The Bleeding Heart plant should be in full bloom this week. I took this picture yesterday.
A member of the poppy family, it has 150 varieties and originally came from the Far East.
It gets it's name from the shape of the flower: a heart with a small drop falling from the bottom. A robust plant and easy to cultivate. It must be placed in light amended soil, sufficiently wet, in the shade or semi-shade. If that criteria isn't met, it will probably die.
It often dies down to ground level by the end of summer, especially if it is hot and dry. If it is a very dry, hot summer and fall, it would require watering. The plant will survive this summer foliage demise because it has finished it's growing cycle and is entering dormancy.
You should continue to make sure the roots are kept moist when it is very hot and dry.

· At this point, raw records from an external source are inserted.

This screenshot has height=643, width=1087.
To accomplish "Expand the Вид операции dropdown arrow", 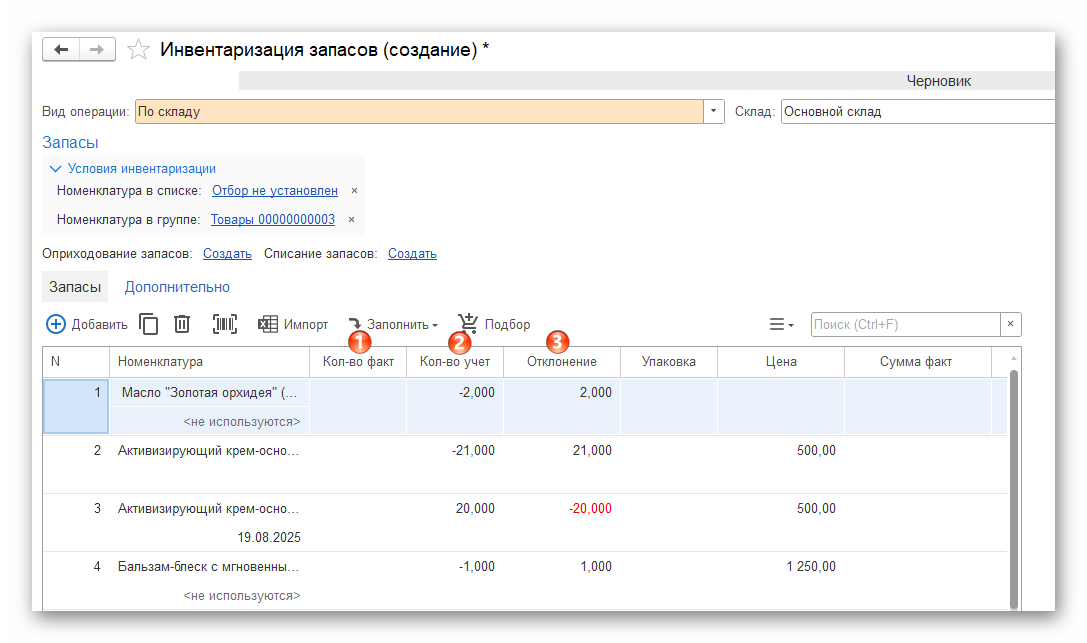I will [x=715, y=111].
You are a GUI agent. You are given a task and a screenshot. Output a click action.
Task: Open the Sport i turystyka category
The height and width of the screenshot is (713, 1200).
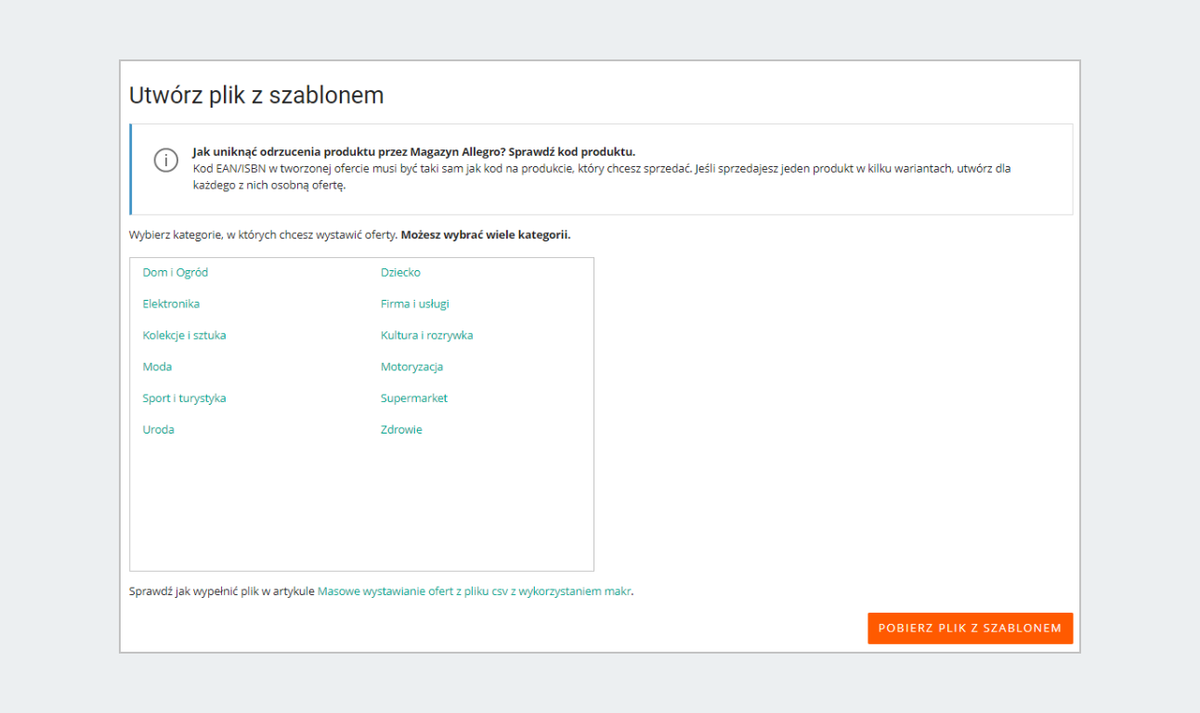pyautogui.click(x=184, y=398)
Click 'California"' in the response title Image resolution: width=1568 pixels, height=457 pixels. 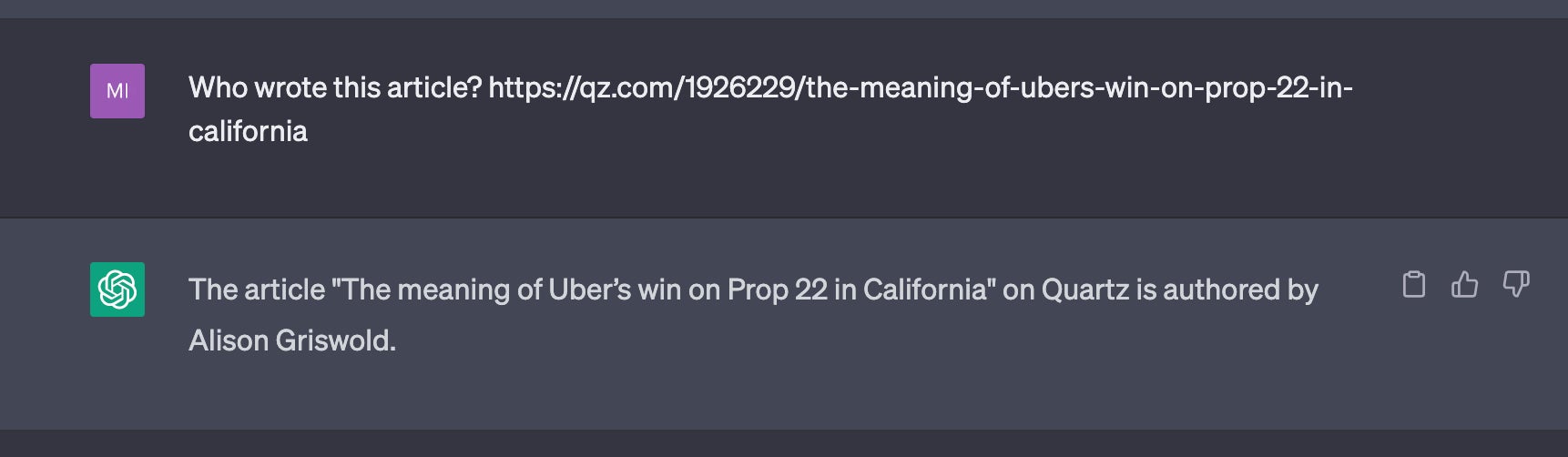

The plant grows from 1-3 foot high and almost as wide. It does best when not divided or moved. Although there are plants with white or red flowers and variegated leaves, the most popular remains the one pictured above. The leaves are fine fern like, at times red and other times shiny green. It is hardy in our area.
As the flowers die, pinch off spent blooms and it will continue to flower (although more limited) the entire summer. Birds, bees and butterflies find the flowers attractive.
Some gardeners say their plants self seed (although not invasive) but mine has never done this. Perhaps it's because I mulch my flower beds.
NOTE: The foliage and roots may be poisonous if eaten in large amounts and may be fatal to cattle and cats.